**文章摘录:**
****************
# LLM程序修复代理中代码执行成本效益的实证研究

- 来源：HuggingFace Daily Papers（社区热门论文）
- 发布时间：2026-06-25 08:00
- AIHOT 分数：66
- AIHOT 链接：https://aihot.virxact.com/items/cmqzhlkh701qssltjvr8wu46b
- 原文链接：https://arxiv.org/abs/2606.26978

## AI 摘要

本研究分析了SWE-bench排行榜上7,745个代理轨迹，并在200个实例上评估Claude Code、Codex与开源OpenCode采用四种执行范式的3,000次修复尝试。结果显示：代码执行平均每任务8.8次测试运行，频率2-19，后期成功率更高；对商用SOTA代理，禁止执行与无限制执行间修复成功率差距仅1.25个百分点（无统计显著性），但禁止执行显著节省token与墙钟时间；执行收益集中而非均匀分布。研究表明当前代理不加区分地使用代码执行，应将其视为有明确成本收益权衡的资源。

## 正文

LLM-based agents for program repair are increasingly built on a "generate-run-revise" paradigm, iteratively executing tests to evaluate and refine patches. This execution-based approach has become standard practice in state-of-the-art systems. However, executions can be time-consuming and expensive, yet their impact on these agents remains underexplored. In this paper, we conduct a two-stage empirical study over execution behavior in LLM-based program repair. To characterize execution behavior at scale, we first analyze 7,745 agent traces from SWE-bench leaderboard submissions. Second, we evaluate 3,000 end-to-end repair attempts across 200 SWE-bench instances and three agents (Claude Code, Codex, and the open-source OpenCode) under four execution paradigms, which allows for a fine-grained comparison of performance and cost. Our analysis reveals three key observations: (1) Code execution is used across all agents and models analyzed, with an average of 8.8 test runs per task. Execution behavior varies substantially across agents and models, with frequency ranging from 2 to 19 per task, and late-stage executions consistently achieve higher success rates than early-stage ones. (2) Execution restrictions have little effect on repair success: on commercial agents with SOTA models the resolve-rate gap between Prohibited and Unrestricted is only 1.25 percentage points and not statistically significant, while Prohibited saves substantial token and wall-clock cost. (3) Execution benefit is concentrated rather than uniform. These patterns suggest that current agents apply execution indiscriminately, paying its cost on instances where it provides little benefit. Execution, therefore, should be treated as a resource with an explicit cost-benefit tradeoff, not a default capability.
****************
**原始数据:**
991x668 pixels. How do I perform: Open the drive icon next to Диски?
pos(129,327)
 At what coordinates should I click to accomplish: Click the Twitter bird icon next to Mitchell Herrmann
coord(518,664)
****************
**任务说明:**
根据这篇关于程序修复代理的摘录，列出第二阶段评估中使用的全部代理名称。 这些数据在此不起任何作用。

**完成结果:**
Claude Code、Codex、OpenCode